Dry Mouth ( xerostomia ) : Causes, Diagnosis, Symptoms, Treatment, Progn...
Dry Mouth ( Xerostomia )
Dry mouth, or xerostomia is a condition in which your mouth is unusually dry. Most often, dry mouth is the result of a decrease in saliva produced by the glands in your mouth (salivary glands), and it's frequently a side effect of medication.
Saliva is the clear, watery solution which is present in the mouth at all times, and its function is to lubricate the mouth so that we can speak and taste our food. It also aids in preventing tooth decay as it washes away food and plaque from the surface of the teeth.
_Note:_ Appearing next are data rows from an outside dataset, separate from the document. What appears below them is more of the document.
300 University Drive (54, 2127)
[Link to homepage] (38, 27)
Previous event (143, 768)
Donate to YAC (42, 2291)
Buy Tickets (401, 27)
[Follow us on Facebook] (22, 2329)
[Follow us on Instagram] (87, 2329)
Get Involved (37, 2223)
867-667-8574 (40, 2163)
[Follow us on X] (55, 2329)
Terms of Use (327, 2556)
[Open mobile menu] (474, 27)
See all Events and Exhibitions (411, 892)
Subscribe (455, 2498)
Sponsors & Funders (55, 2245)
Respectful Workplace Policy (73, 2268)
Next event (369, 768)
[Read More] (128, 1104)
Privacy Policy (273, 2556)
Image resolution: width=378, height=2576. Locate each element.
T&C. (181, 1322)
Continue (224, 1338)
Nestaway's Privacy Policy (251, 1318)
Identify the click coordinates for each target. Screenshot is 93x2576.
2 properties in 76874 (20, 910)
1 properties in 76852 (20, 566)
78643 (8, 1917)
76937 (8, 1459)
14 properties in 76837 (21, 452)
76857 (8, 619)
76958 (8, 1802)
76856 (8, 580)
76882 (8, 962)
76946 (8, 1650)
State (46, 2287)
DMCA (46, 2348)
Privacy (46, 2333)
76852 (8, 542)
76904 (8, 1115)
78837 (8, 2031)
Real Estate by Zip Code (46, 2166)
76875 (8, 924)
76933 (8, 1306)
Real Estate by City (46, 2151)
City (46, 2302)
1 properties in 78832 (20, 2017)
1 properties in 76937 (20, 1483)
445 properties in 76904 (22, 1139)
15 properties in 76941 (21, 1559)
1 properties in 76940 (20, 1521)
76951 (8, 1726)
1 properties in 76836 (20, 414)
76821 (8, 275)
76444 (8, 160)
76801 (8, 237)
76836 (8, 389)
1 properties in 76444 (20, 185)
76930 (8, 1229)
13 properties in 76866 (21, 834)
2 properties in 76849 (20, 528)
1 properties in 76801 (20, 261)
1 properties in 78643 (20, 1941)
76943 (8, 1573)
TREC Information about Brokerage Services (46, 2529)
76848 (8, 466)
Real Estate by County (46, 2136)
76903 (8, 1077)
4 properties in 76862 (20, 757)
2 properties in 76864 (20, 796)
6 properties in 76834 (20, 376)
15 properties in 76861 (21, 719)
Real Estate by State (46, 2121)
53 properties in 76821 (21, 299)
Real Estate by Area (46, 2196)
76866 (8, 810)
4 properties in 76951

People who suffer from dry mouth are at increased risk of tooth decay, gum disease and a range of other illnesses affecting the soft tissues of the mouth. The diet may also be severely affected because food cannot be tasted as it normally would.
This condition is very common and is often seen as a side effect of many types of medication. It is more common in older people (mostly because this group tend to take several medications) and in persons who breathe through their mouths (mouthbreathing). Dehydration, radiotherapy involving the
salivary glands, and several diseases can cause hyposalivation or a change in saliva consistency and hence a complaint of xerostomia. Sometimes there is no identifiable cause, and there may be a psychogenic reason for the complaint.